§ Work order
Could you repeat the data word for word while skipping the pictures?

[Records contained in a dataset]
──────────────────────────────

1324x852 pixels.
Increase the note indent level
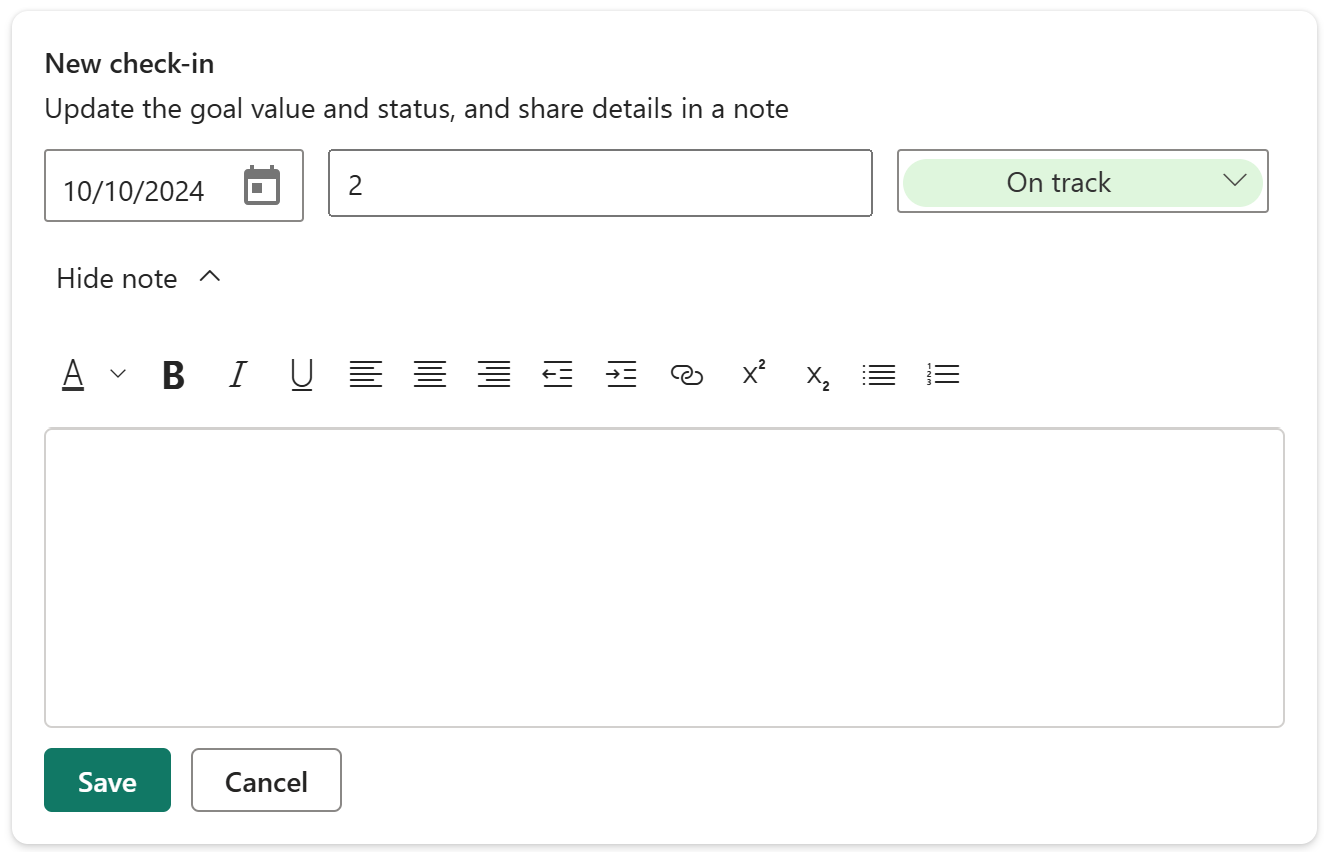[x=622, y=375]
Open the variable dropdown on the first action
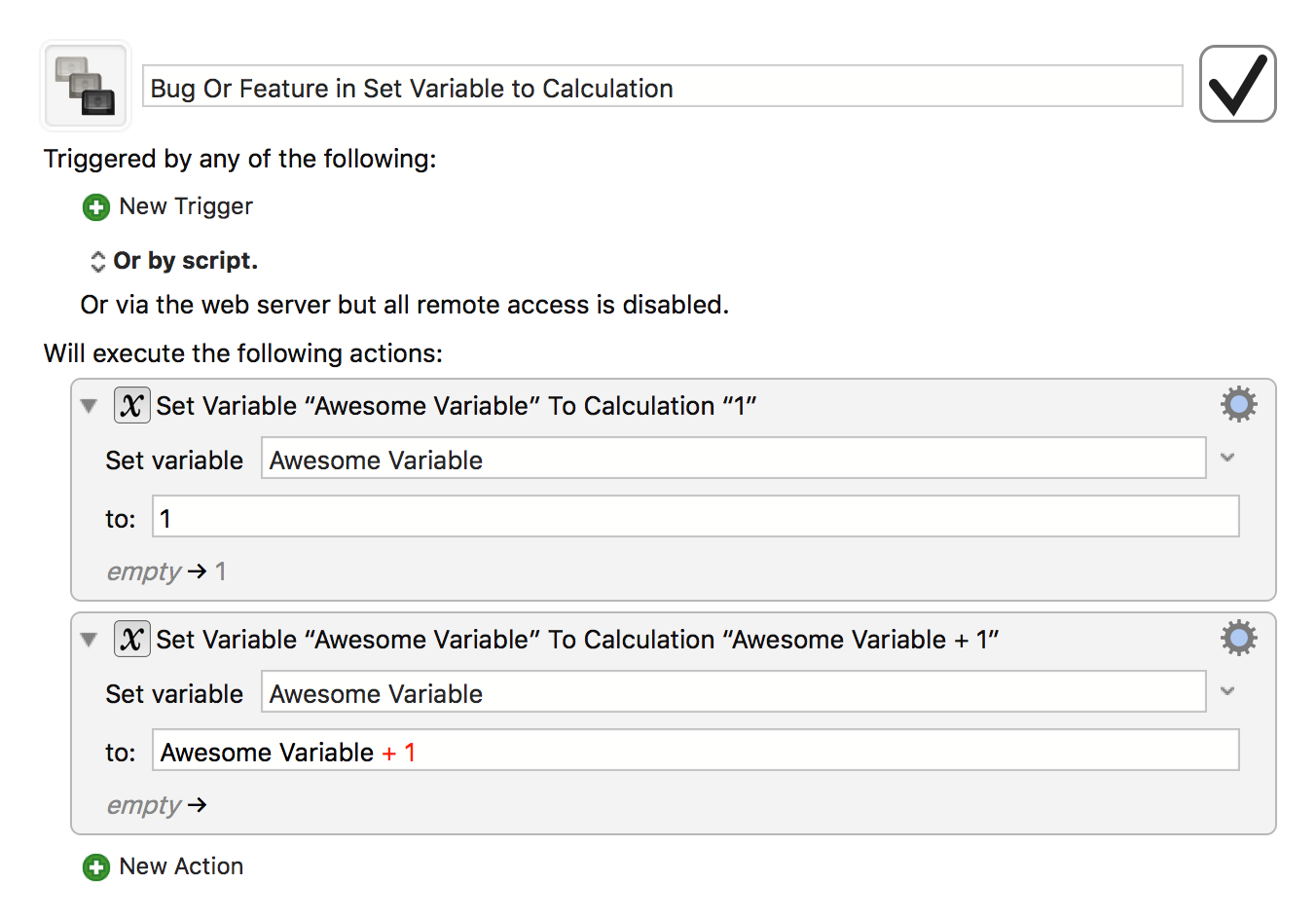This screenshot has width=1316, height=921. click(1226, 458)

──────────────────────────────

§ Answer to this exercise
1324x852 pixels.
Increase the note indent level
[x=622, y=375]
Open the variable dropdown on the first action
This screenshot has width=1316, height=921. click(1226, 458)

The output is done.